§ Data in this exercise
⟨
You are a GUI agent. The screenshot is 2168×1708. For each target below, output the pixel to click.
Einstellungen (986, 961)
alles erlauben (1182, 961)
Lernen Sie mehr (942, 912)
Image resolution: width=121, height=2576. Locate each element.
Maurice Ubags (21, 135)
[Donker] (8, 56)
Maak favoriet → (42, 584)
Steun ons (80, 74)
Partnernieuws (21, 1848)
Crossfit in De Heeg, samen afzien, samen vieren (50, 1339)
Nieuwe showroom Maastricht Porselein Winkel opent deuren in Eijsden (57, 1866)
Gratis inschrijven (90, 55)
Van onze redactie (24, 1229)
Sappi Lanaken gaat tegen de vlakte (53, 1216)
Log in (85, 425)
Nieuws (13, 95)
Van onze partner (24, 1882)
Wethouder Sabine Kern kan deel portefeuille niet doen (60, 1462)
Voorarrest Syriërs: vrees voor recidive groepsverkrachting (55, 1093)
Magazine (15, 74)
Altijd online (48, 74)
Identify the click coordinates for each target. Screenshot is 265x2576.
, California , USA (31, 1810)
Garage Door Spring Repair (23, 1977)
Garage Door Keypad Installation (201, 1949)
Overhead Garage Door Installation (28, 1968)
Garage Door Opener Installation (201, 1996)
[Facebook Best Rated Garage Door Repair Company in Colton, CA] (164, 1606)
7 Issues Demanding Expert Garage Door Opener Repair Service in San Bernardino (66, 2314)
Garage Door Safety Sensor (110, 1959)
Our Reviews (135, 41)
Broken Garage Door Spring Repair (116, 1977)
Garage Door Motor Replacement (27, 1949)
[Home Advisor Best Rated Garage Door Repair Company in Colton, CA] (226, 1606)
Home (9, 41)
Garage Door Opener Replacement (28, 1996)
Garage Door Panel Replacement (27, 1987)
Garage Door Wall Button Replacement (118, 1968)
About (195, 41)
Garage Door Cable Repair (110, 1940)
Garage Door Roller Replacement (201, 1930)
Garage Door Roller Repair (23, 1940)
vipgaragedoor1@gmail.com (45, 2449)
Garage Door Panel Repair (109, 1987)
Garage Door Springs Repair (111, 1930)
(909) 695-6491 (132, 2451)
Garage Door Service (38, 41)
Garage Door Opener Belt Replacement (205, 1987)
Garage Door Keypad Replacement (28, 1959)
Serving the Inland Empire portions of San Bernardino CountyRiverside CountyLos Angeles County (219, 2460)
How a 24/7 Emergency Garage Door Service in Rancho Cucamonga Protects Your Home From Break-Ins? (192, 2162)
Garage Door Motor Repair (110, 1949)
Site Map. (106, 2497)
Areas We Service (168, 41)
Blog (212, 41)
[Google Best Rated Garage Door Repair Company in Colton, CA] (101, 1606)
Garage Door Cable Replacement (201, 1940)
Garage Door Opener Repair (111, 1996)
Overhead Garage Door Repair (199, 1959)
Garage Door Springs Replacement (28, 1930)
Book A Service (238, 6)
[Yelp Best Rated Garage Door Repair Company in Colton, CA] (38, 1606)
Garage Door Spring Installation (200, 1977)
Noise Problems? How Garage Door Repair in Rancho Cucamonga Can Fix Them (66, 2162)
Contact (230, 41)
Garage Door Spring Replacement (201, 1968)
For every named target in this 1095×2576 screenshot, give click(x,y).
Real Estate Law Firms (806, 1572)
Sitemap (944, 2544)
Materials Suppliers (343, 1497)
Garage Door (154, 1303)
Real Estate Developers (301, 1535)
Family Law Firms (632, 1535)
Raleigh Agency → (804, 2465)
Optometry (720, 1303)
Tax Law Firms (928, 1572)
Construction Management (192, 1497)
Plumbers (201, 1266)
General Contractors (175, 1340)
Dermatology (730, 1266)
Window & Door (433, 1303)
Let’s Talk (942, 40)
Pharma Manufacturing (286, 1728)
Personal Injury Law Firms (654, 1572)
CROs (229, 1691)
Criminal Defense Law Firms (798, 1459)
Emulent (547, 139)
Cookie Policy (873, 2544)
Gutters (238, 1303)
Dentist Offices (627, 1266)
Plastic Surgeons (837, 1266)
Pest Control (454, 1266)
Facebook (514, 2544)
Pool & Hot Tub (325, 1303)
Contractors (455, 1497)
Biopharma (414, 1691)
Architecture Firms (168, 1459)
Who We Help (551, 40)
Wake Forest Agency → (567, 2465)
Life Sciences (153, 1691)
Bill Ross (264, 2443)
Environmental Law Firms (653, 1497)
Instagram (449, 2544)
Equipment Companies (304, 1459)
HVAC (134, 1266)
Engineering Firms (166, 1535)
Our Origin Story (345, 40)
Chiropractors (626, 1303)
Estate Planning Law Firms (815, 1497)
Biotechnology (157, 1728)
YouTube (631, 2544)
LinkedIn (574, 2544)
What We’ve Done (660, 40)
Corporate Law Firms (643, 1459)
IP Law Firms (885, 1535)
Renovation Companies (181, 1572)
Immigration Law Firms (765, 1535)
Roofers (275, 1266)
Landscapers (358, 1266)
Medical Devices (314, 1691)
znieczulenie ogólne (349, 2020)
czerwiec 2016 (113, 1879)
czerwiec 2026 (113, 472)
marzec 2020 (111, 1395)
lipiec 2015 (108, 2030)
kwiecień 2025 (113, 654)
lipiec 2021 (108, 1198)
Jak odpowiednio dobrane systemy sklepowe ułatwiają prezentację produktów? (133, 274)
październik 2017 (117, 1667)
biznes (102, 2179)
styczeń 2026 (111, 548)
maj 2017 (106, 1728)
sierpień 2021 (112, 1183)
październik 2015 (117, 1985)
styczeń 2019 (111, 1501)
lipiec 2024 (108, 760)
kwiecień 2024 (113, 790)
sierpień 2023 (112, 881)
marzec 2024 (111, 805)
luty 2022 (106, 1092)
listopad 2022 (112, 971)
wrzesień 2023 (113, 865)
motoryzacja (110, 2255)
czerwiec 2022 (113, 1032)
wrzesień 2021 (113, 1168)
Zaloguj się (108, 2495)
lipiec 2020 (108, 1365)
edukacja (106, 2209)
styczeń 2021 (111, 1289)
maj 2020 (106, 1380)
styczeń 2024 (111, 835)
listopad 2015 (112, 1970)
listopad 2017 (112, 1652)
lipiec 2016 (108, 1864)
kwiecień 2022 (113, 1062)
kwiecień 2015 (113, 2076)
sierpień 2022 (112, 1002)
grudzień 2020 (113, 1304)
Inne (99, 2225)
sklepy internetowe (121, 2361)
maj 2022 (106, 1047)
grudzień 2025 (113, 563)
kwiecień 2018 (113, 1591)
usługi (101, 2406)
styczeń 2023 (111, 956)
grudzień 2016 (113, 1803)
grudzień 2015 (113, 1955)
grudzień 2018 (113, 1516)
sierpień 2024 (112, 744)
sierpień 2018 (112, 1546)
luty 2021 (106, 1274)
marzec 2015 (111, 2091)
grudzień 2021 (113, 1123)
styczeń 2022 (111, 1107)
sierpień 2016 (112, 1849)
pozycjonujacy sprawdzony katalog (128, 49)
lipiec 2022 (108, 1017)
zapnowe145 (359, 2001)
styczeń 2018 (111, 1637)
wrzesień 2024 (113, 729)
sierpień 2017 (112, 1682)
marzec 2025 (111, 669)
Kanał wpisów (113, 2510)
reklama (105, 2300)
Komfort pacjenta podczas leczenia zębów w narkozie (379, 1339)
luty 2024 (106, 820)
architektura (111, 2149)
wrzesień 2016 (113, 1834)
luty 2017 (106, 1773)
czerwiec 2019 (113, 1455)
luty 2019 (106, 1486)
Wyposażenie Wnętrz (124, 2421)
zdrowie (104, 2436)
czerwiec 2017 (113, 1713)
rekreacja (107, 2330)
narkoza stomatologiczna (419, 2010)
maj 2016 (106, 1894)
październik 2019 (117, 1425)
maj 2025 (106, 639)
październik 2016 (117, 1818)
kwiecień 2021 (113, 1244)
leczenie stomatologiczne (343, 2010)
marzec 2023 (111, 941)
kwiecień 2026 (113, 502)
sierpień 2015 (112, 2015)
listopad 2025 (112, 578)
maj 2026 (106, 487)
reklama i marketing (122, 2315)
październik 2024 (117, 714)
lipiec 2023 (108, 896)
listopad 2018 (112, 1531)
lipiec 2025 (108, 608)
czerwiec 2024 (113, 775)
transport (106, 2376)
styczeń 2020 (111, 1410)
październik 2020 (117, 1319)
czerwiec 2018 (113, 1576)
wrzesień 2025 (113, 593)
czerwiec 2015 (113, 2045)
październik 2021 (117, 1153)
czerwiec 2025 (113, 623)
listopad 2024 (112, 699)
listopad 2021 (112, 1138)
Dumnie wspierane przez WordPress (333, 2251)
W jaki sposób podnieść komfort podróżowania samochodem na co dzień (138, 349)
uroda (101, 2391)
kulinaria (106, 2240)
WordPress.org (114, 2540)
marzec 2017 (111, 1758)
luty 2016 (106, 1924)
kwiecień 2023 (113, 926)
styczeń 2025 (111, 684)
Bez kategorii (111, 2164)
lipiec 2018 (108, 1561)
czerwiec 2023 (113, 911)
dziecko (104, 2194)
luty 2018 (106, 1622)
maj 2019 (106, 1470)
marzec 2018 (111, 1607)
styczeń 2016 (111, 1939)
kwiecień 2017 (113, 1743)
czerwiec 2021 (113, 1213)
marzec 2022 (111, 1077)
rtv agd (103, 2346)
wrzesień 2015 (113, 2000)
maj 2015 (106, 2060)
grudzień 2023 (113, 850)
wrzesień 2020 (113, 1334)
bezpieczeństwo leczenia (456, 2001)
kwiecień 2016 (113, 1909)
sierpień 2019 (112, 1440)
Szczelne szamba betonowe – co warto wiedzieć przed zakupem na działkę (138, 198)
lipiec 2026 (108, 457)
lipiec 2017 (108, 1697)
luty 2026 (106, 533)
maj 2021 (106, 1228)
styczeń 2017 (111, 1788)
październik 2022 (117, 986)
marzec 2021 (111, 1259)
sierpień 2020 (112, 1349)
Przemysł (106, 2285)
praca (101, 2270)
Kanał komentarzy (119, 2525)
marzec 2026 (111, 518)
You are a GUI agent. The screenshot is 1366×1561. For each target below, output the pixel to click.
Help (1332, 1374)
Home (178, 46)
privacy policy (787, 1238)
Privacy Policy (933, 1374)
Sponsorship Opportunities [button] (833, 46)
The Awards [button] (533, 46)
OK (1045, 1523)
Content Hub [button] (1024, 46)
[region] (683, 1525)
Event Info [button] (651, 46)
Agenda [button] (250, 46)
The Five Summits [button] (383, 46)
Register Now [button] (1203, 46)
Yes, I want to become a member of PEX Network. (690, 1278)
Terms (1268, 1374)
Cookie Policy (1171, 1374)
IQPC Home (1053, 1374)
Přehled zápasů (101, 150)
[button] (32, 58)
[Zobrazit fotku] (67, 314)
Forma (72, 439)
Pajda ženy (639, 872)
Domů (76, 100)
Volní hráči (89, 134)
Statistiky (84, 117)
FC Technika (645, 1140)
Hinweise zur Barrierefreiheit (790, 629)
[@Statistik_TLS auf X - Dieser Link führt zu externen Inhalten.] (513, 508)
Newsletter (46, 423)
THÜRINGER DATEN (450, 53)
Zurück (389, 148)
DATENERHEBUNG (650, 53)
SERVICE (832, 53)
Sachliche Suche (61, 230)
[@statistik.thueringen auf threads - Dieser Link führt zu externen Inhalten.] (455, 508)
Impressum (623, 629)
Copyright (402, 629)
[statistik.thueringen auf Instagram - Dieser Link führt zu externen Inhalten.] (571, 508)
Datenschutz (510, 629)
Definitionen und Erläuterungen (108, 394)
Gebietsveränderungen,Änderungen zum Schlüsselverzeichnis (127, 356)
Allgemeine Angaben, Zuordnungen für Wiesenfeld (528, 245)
⟩
§ Problem to solve
From the records above, print exactly the lines that run from the line with "czerwiec 2016 (113, 1879)" to the line with "październik 2017 (117, 1667)", inclusive.

§ Exercise result
czerwiec 2016 (113, 1879)
czerwiec 2026 (113, 472)
marzec 2020 (111, 1395)
lipiec 2015 (108, 2030)
kwiecień 2025 (113, 654)
lipiec 2021 (108, 1198)
Jak odpowiednio dobrane systemy sklepowe ułatwiają prezentację produktów? (133, 274)
październik 2017 (117, 1667)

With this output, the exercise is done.